Comparing the pirate-plots and the estimated difference in the sample means suggests that the observed difference was larger than what we got when we did a single permutation . Conceptually, permuting observations between group labels is consistent with the null hypothesis – this is a technique to generate results that we might have gotten if the null hypothesis were true since the responses are the same in the two groups if the null is true. We just need to repeat the permutation process many times and track how unusual our observed result is relative to this distribution of potential responses if the null were true. If the observed differences are unusual relative to the results under permutations, then there is evidence against the null hypothesis, and we can conclude, in the direction of the alternative hypothesis, that the true means differ. If the observed differences are similar to (or at least not unusual relative to) what we get under random shuffling under the null model, we would have a tough time concluding that there is any real difference between the groups based on our observed data set. This is formalized using the p-value as a measure of the strength of evidence against the null hypothesis and how we use it.


  1. The hypothesis of no difference that is typically generated in the hopes of being rejected in favor of the alternative hypothesis, which contains the sort of difference that is of interest in the application.
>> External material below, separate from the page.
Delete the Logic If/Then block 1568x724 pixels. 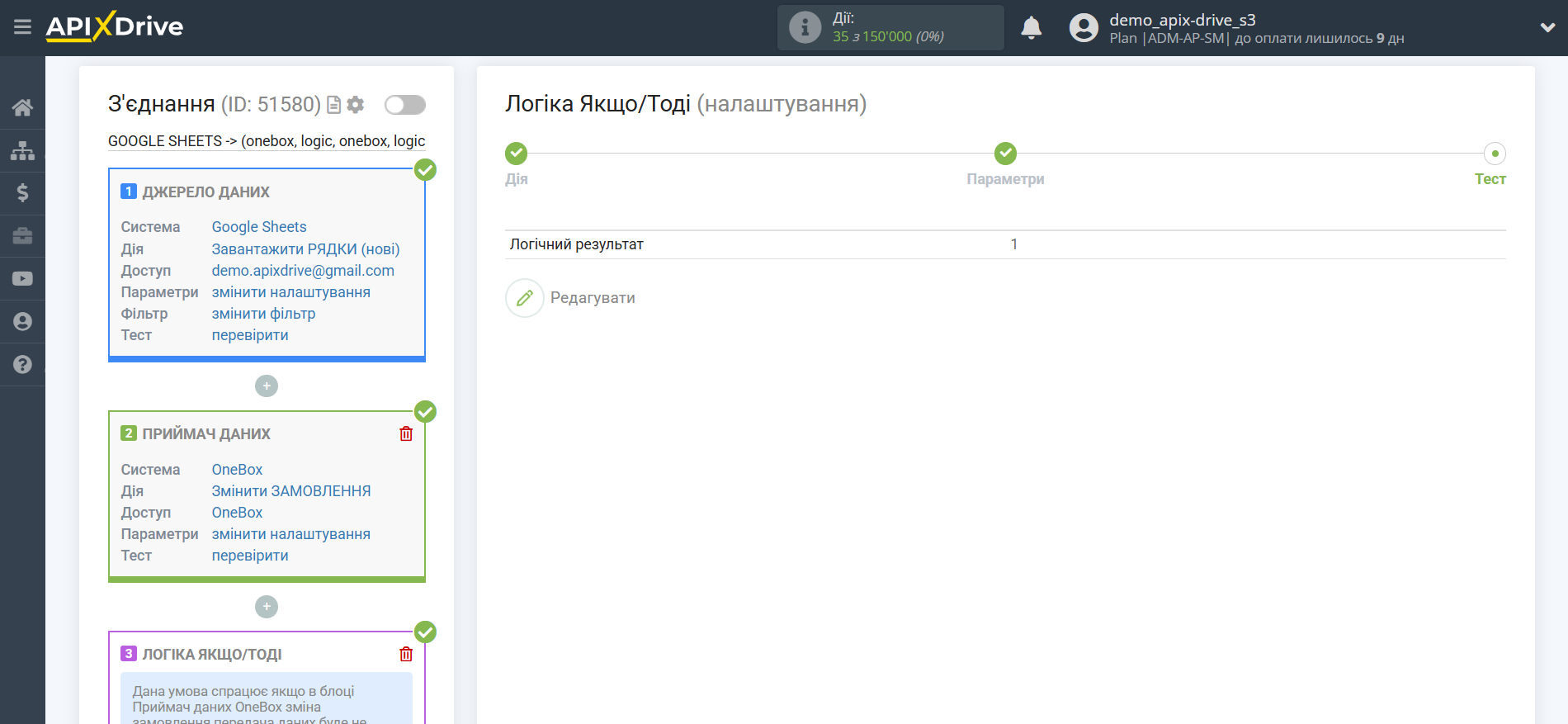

  2. The null model is the statistical model that is implied by the chosen null hypothesis. Here, a null hypothesis of no difference translates to having a model with the same mean for both groups.

  3. While note required, we often set our random number seed using the set.seed function so that when we re-run code with randomization in it we get the same results.

  4. We’ll see the shuffle function in a more common usage below; while the code to generate Perm1 is provided, it isn’t something to worry about right now.

  5. This is a bit like getting a new convertible sports car and driving it to the grocery store - there might be better ways to get groceries, but we want to drive our new car as soon as we get it.

  6. This will be formalized and explained more in the next chapter when we encounter more than two groups in these same models. For now, it is recommended to start with the sample means from favstats for the two groups and then use that to sort out which direction the differencing was done in the lm output.